#### REQUIREMENT
Pull out each line of the data that includes the word "screenshot".

#### DATA FOR REVIEW

--- START ---

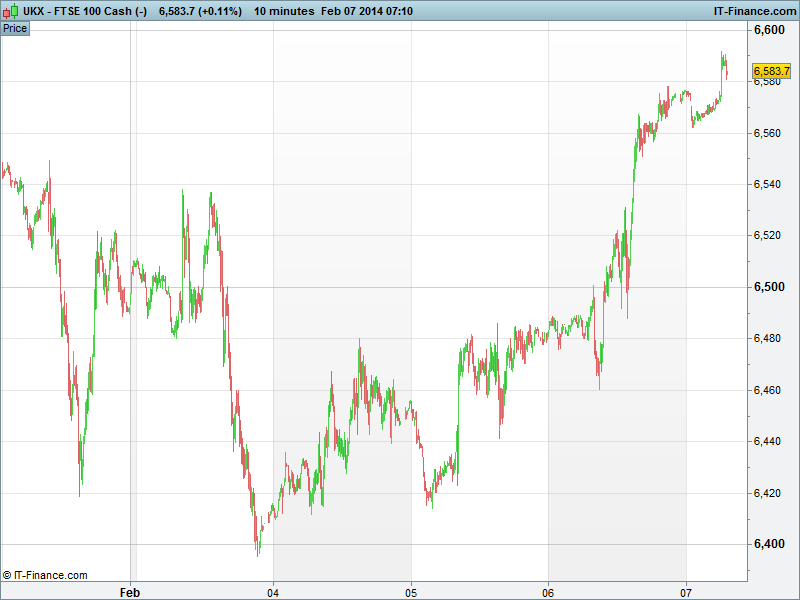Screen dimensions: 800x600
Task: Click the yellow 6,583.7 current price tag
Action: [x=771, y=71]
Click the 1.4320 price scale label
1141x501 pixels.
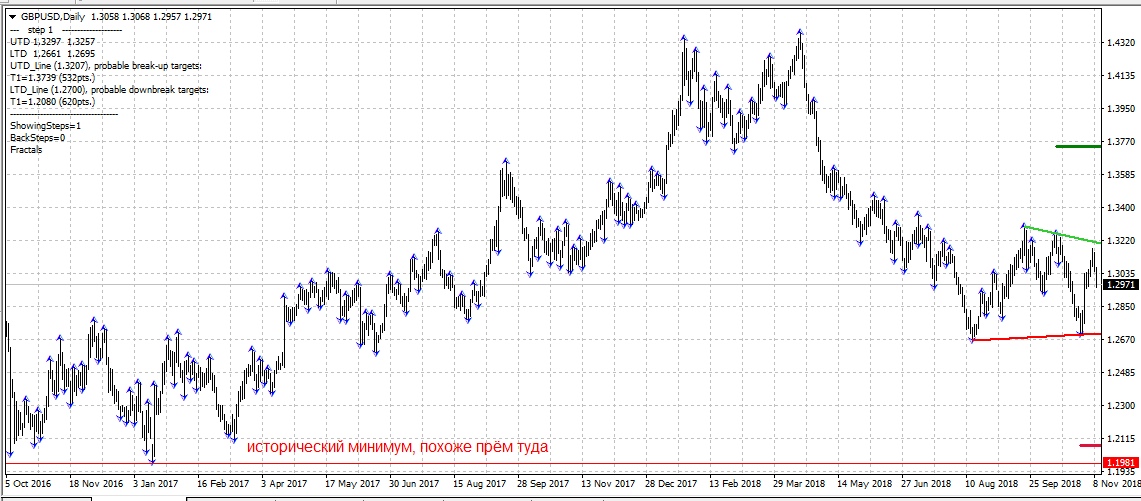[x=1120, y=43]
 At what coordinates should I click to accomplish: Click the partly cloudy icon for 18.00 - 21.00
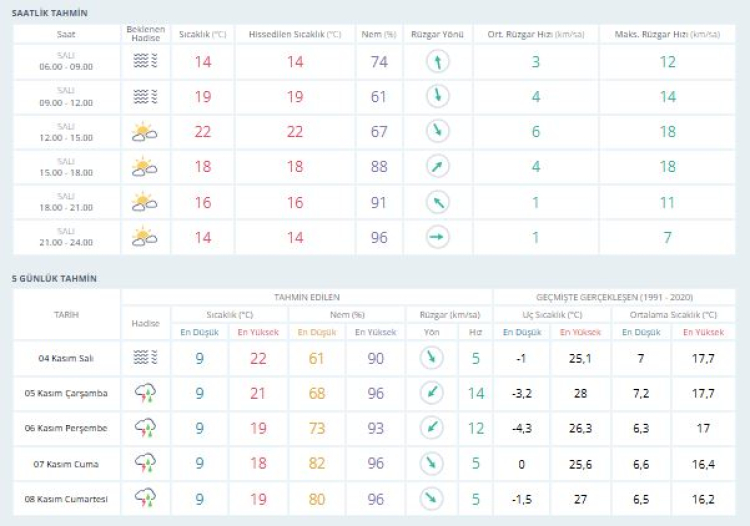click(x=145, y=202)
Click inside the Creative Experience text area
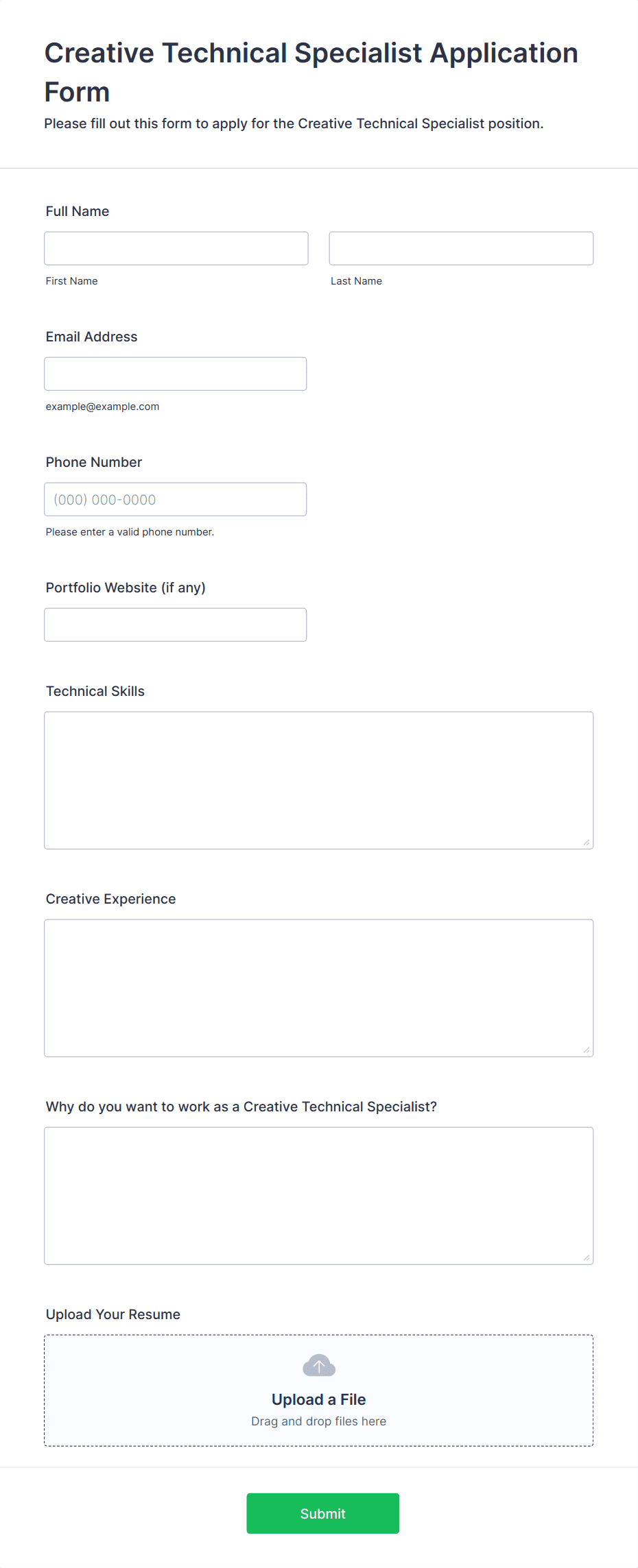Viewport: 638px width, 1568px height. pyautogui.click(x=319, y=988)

--- END ---
--- START ---

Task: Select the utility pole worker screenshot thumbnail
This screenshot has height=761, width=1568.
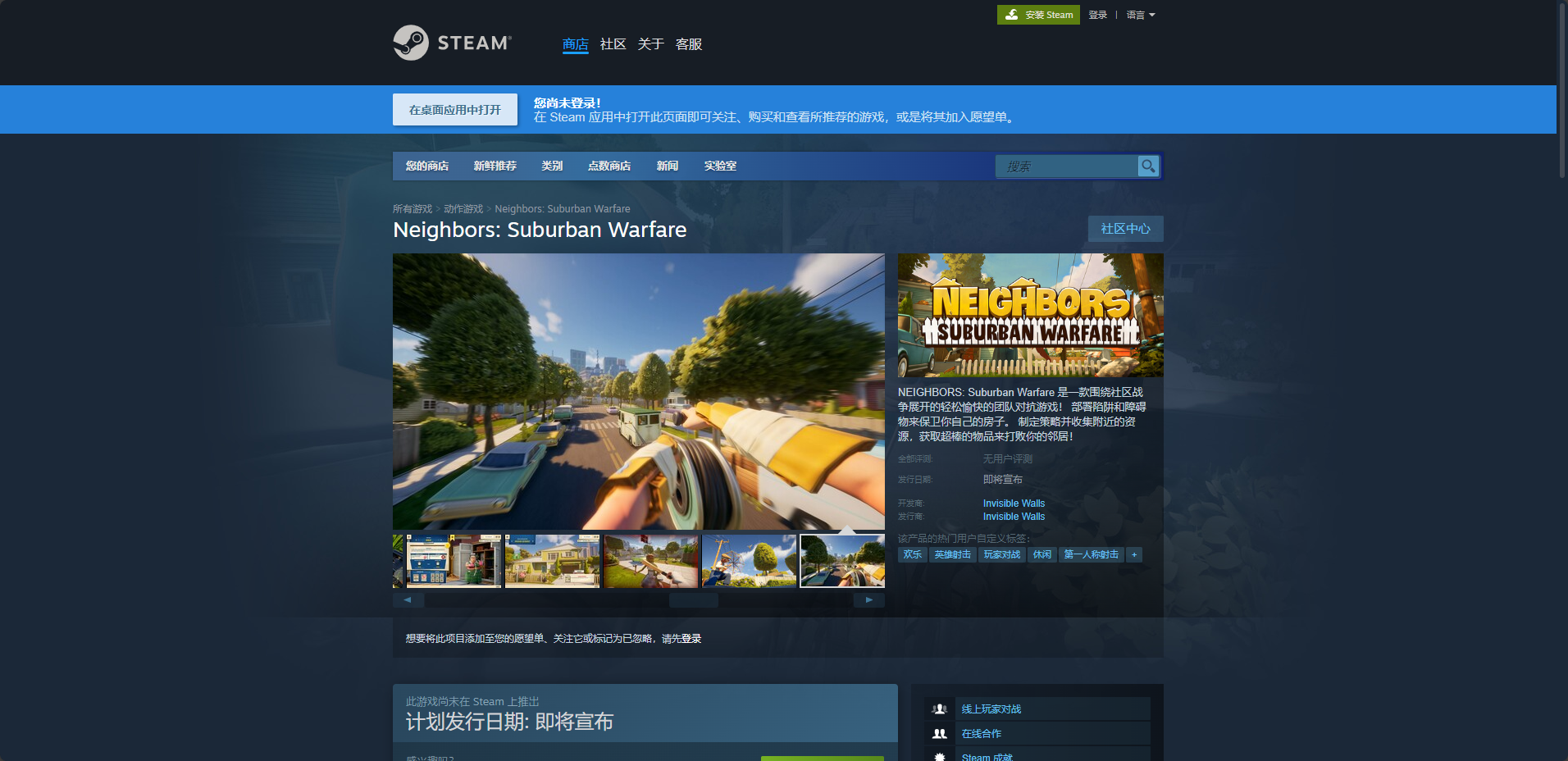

--- END ---

#### RESPONSE TO THE EXERCISE
Task: Select the utility pole worker screenshot thumbnail
This screenshot has height=761, width=1568.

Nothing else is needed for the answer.